Exposition « Démarche d’un poète »

 
Jean Cocteau, Étude pour la Belle et la Bête, vers 1946

Séquence « Rêves »

La séquence « Rêves » de l’exposition Démarche d’un poète, présentant des oeuvres de et sur Jean Cocteau issues de la collection du musée, est visible à l’étage sous-sol.

Hors de toute école, Jean Cocteau a construit son propre univers, empli de féerie et de merveilleux.

L’exposition présente son bestiaire fantastique composé de sphinx, de faunes et de licornes. Leurs premières apparitions dans l’œuvre de Jean Cocteau, à la fin des années 1940, relèvent de la poésie graphique. Au début des années 1950, ils investissent les murs de la villa Santo Sospir à Saint-Jean-Cap-Ferrat.

Le sphinx est le mythe que croise le poète dans les carrières des Baux-de-Provence dans son dernier film le Testament d’Orphée, tourné en 1959.

Cocteau adapte, selon son imaginaire, la légende médiévale de la licorne. Il lui donne souvent des traits humains.

Ces figures hybrides se rapportent aux deux référents mythologiques de Jean Cocteau : les faunes et les licornes sont issus du monde d’Orphée, le sphinx est Œdipien.

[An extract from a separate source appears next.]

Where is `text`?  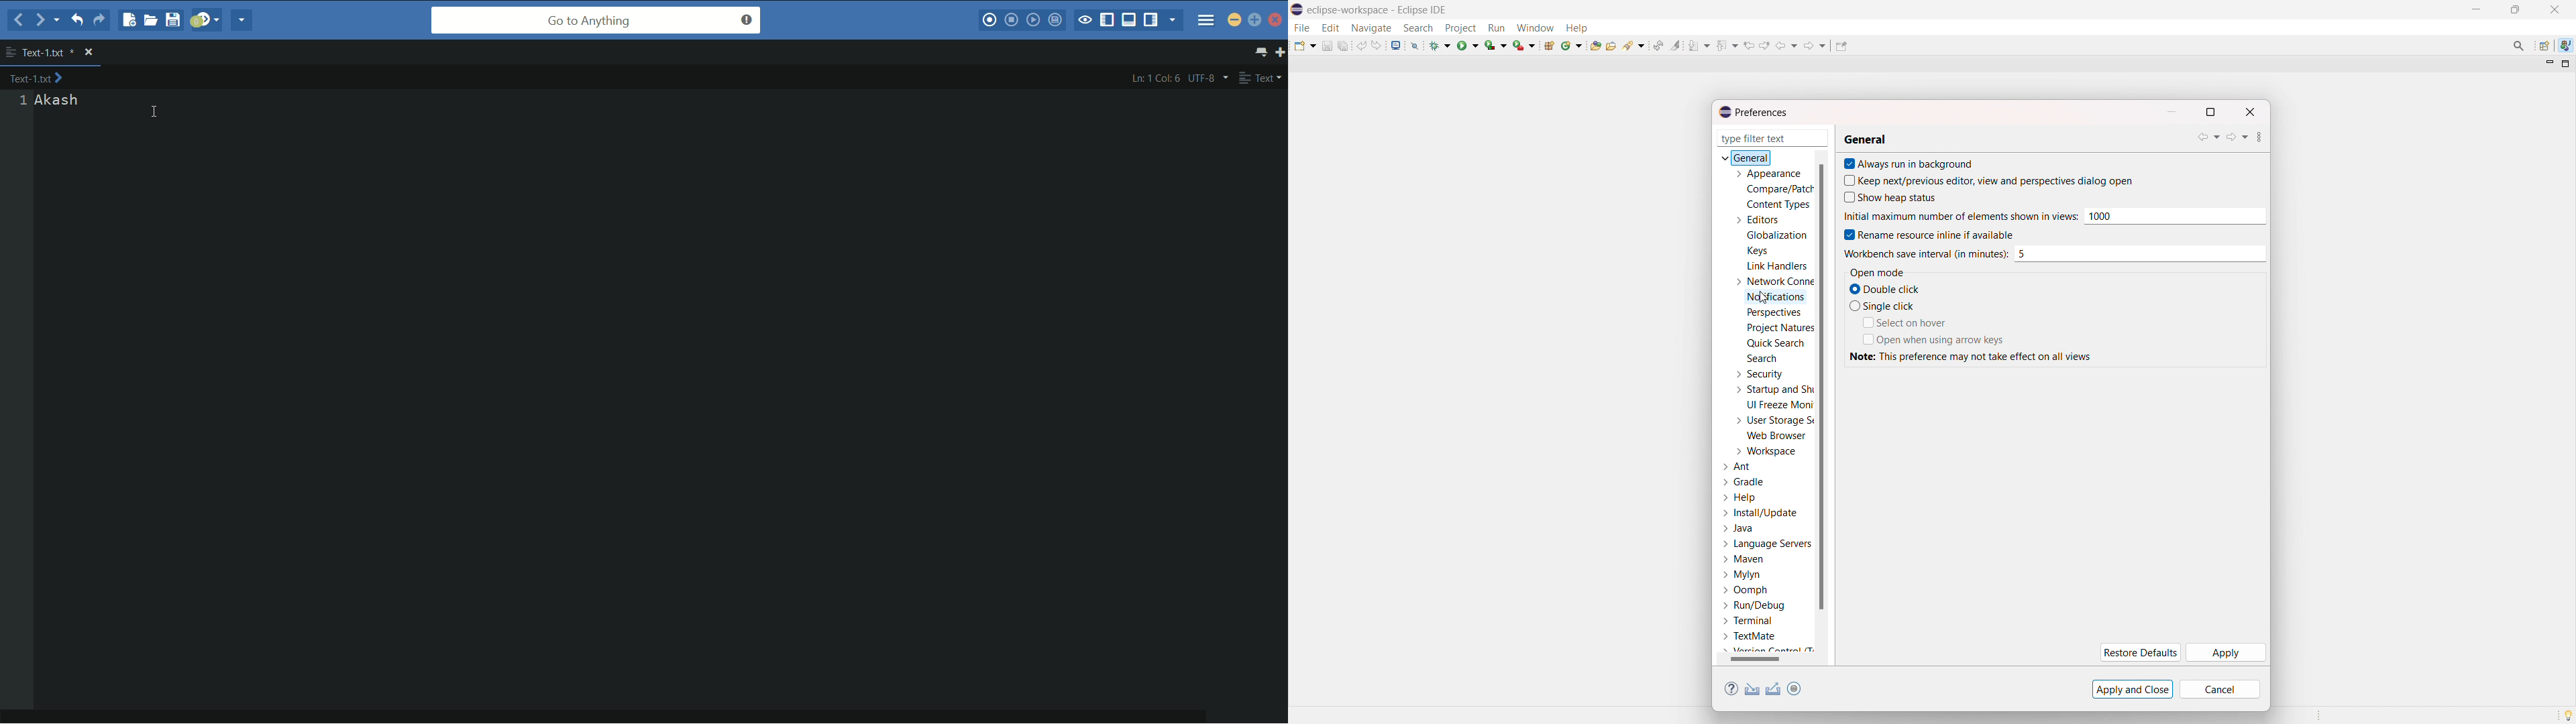 text is located at coordinates (1974, 356).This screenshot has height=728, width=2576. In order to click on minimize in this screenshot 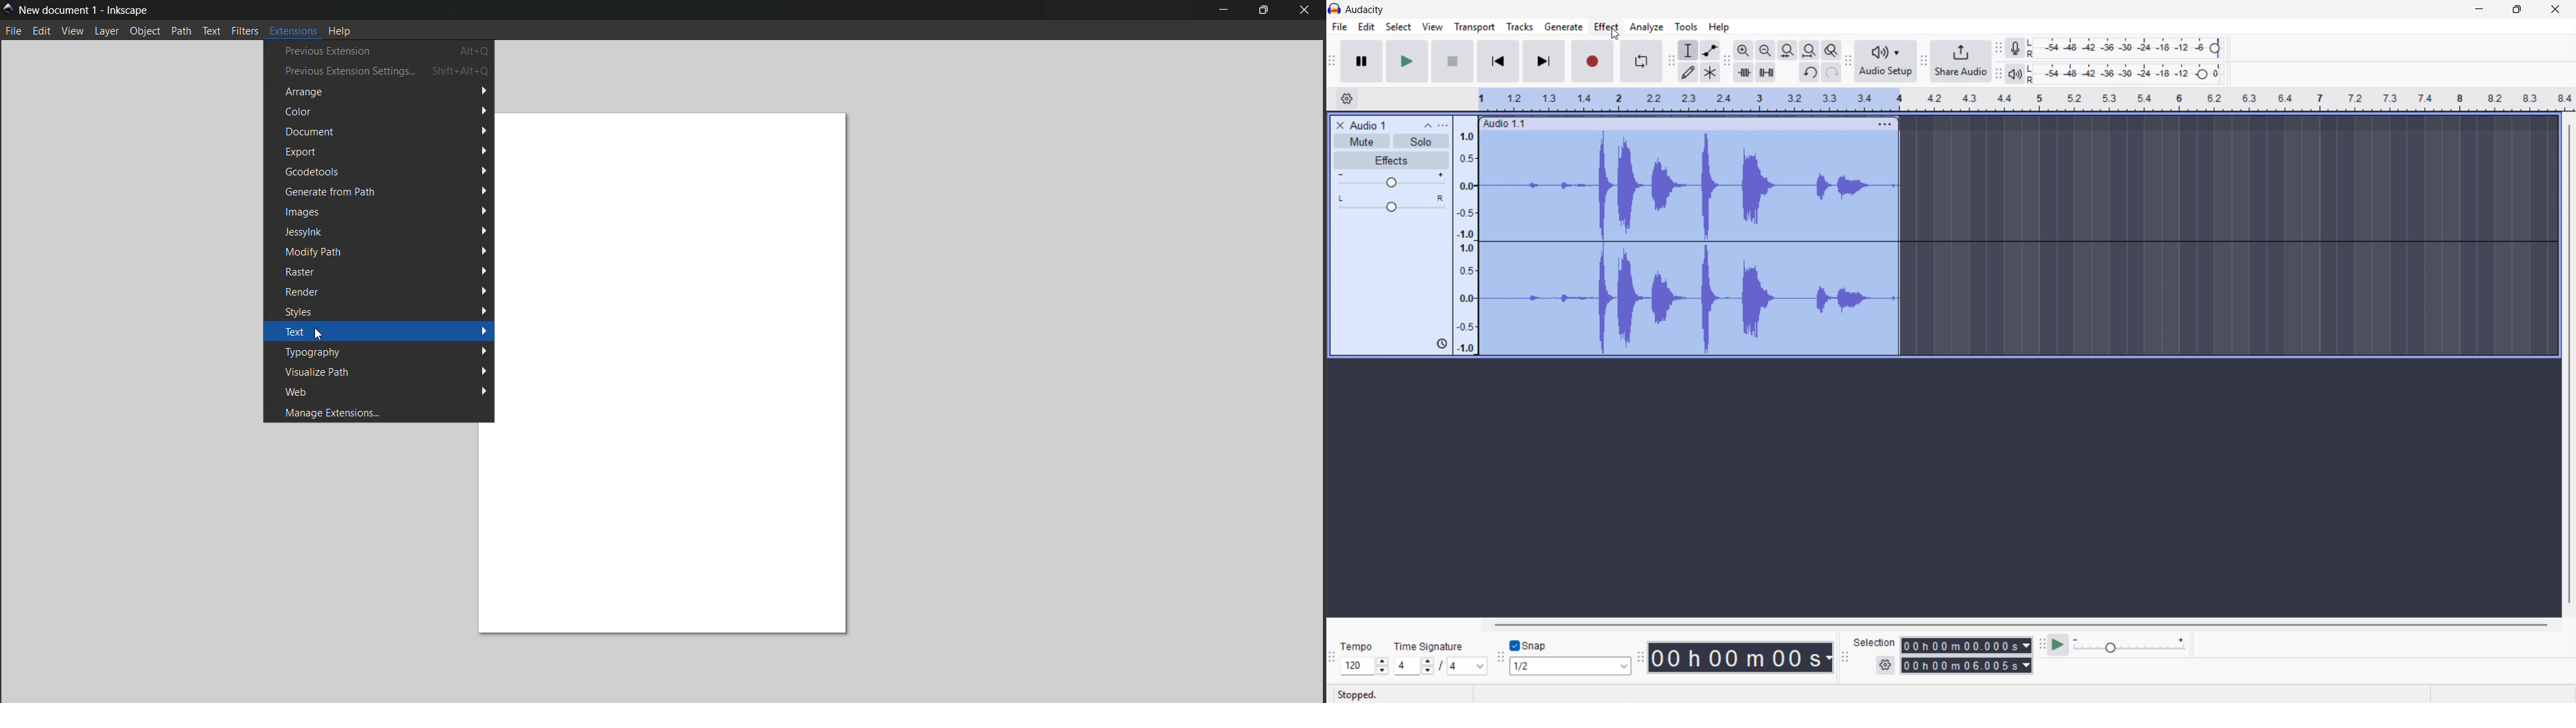, I will do `click(1223, 10)`.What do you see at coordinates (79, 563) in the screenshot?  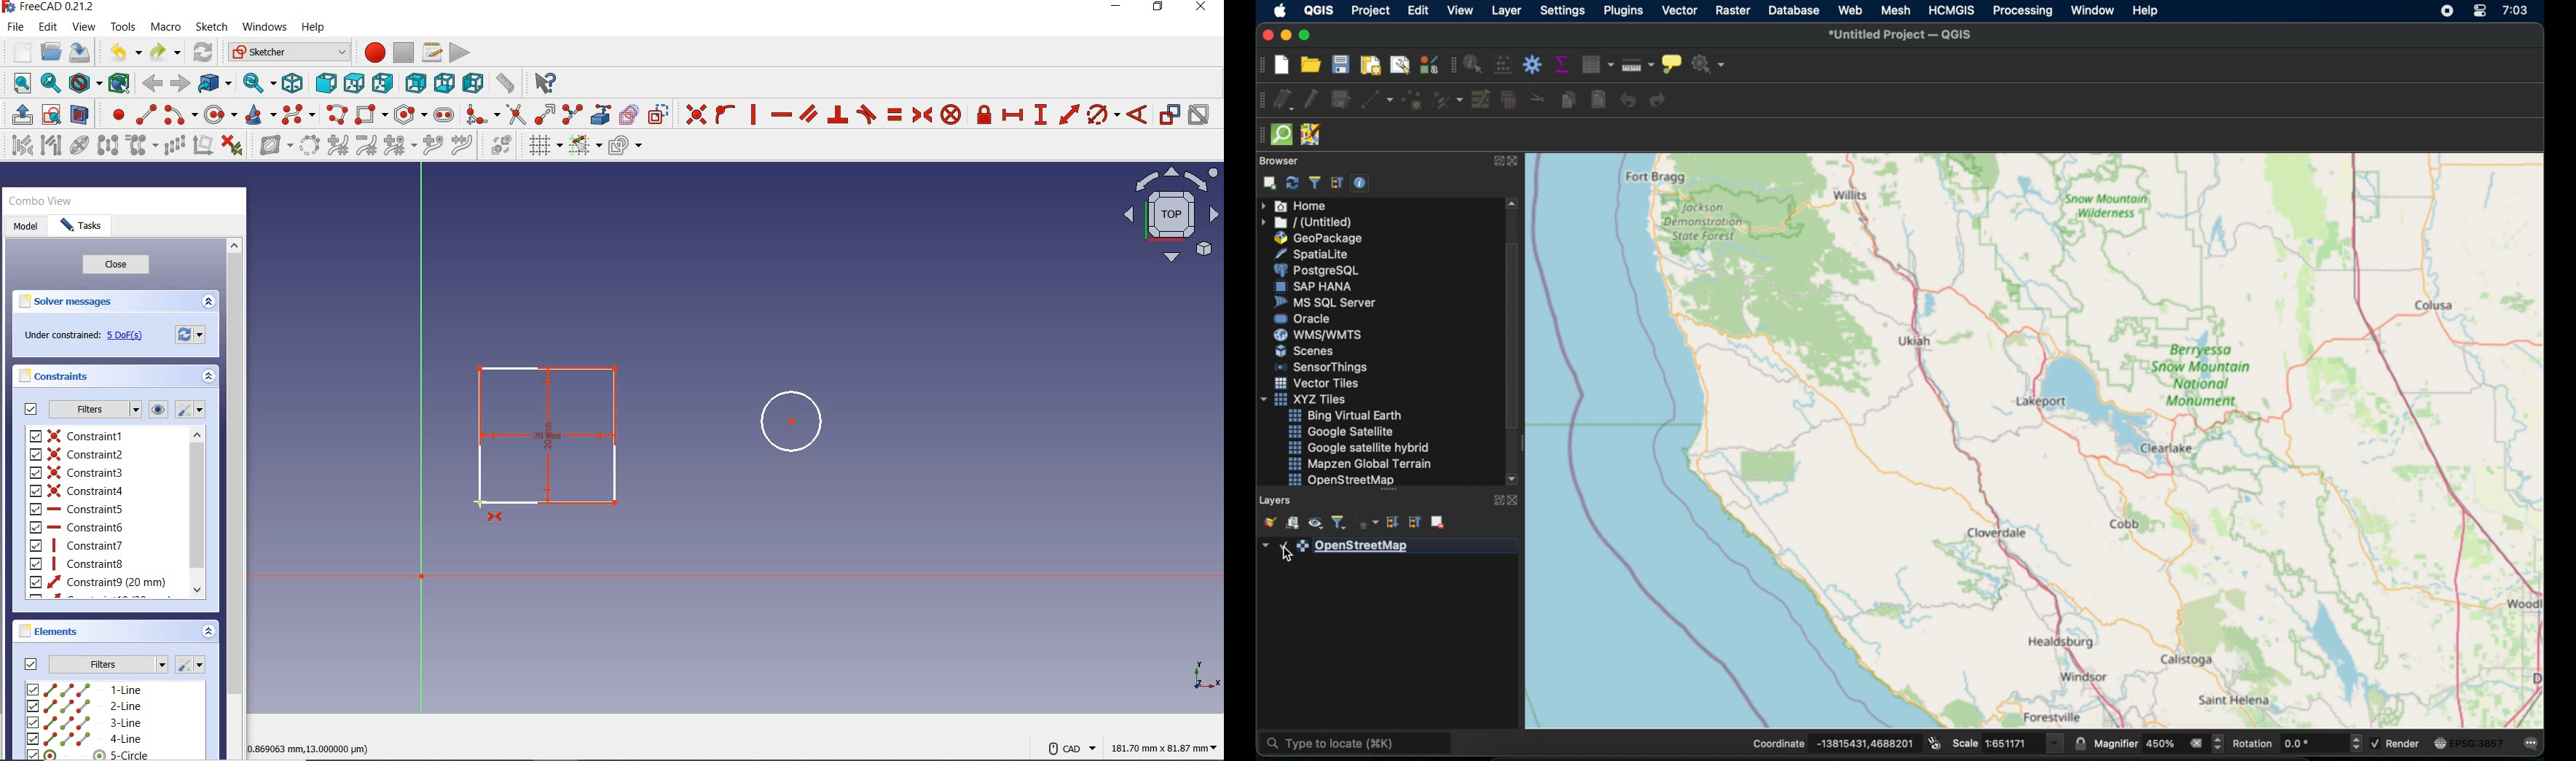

L’autre animal hybride auquel l’exposition consacre une place importante est le personnage de la Bête, interprété par Jean Marais dans le film la Belle et la Bête (1945). Adapté du conte de Jeanne-Marie Leprince de Beaumont, ce long métrage inspira de nombreux réalisateurs dont François Truffaut et Ingmar Bergman. Georges Auric en écrit la musique et Christian Bérard signe les décors. La scénographie de cette séquence traduit l’ambiance fantastique de ce film : les gants de la Bête, créés par la maison Fabre, seront exposés pour la première fois à Menton.

Le film Orphée sort en 1950 : Jean Cocteau, qui incarne le rôle-titre, transpose le mythe dans le monde contemporain. Riche en effets spéciaux, il a bénéficié d’un casting impressionnant, de Jean Marais à Jean-Pierre Mocky.

Tous ces êtres fantastiques sont à l’image du poète : dans la marginalité et la solitude, dans la « Difficulté d’être ».